To evaluate the proposed ADSLANF (indirect agent-based negotiation framework), the negotiation process is simulated with and without an agent for the direct and indirect negotiation information given in Tables 4 and Table 5. From the literature survey, negotiation frameworks are classified into four types such as DNWOA [29], DNWA [10, 18], INWOA [30] and INWA (proposed ADSLANF) for comparing the performance.
Direct Negotiation Information with and without Agent
Indirect Negotiation Information with and without Agent
To test the performance of the proposed negotiation model ADSLNF (INWA) with the existing DNWOA, DNWA and INWOA model are compared using the simulated experiment concerning10 negotiation rounds. The TNT values of the corresponding negotiation model are computed using Equations (10) and (11), and the results are compared as shown in Table 6.
Results of Negotiation Models
The performance of DNWOA, DNWA, INWOA and proposed ADSLANF is compared by varying the number of negotiation rounds (1, 10, 50 and 100) concerning TNT as shown in Fig. 4. Since the proposed ADSLANF follows the indirect way of negotiation, the resultant graph shows that the proposed model takes very less TNT when compared to other negotiation models.

Performance Evaluation of DNWOA, DNWA, INWOA and ADSLANF.

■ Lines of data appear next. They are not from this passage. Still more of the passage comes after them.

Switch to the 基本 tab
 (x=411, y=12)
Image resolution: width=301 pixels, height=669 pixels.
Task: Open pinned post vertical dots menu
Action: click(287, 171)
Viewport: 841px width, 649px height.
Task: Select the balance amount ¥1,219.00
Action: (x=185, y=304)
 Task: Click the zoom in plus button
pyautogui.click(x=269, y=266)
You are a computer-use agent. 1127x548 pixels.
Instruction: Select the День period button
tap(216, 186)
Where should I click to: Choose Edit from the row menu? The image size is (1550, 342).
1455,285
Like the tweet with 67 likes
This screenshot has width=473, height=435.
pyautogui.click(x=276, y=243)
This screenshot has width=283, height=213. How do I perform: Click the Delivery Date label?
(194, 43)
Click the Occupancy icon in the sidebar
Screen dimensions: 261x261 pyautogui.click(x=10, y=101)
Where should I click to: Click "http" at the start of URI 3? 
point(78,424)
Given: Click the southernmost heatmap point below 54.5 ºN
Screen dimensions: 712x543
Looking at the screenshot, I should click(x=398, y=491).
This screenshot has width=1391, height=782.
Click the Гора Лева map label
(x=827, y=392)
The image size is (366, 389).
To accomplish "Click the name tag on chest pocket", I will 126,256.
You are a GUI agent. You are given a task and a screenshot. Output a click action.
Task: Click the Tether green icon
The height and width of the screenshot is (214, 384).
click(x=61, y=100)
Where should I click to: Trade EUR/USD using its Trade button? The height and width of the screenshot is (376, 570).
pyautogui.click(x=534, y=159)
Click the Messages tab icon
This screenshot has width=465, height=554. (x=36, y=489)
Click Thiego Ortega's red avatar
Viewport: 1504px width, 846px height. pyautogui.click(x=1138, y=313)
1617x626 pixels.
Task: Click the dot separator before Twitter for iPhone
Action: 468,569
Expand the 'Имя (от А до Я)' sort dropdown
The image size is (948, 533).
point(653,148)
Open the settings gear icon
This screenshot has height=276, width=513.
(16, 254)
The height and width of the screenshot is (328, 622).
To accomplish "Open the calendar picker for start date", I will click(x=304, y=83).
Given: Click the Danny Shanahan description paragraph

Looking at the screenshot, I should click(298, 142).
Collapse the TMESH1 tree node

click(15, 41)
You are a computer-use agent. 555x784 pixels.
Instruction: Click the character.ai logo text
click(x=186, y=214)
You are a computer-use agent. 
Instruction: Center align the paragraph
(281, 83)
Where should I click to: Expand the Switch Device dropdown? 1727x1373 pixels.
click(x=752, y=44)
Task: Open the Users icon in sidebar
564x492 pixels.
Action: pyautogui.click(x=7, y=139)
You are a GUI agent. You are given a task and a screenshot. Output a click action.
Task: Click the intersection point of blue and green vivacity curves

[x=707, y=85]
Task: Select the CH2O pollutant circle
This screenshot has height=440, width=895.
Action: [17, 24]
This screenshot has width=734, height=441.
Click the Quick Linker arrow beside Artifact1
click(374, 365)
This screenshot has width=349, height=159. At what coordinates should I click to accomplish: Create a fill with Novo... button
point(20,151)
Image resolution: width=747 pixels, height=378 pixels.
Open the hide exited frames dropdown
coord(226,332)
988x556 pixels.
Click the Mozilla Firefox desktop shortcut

In this research work, proposed ASLANF was evaluated by comparing with the existing direct and indirect negotiation mechanisms (DNWOA, DNWA and INWOA). Empirical evaluation is carried out for the scenario of multiple one-to-many (1 service consumer and n service provider) model which shows that the proposed ASLANF with three negotiation algorithms takes very less TNT when compared to the existing negotiation mechanism. In order to show the performance of the agent-based model, DNWA and ADSLANF (INWA) were compared concerning TNT. This comparison shows that the proposed ADSLANF gets 46 seconds less TNT than the existing DNWA. Therefore, on an average the proposed ADSLANF improves the performance by reducing 30%, 18% and 14% of TNT compared to existing DNWOA, DNWA and INWOA respectively. In future, the negotiation decision support system will be designed to support the hierarchical computing capability by integration edge computing and cloud infrastructure. Due to the edge computing capability, quick negotiation decisions can be carried out by the negotiation participant without any computational processing delay from the cloud servers.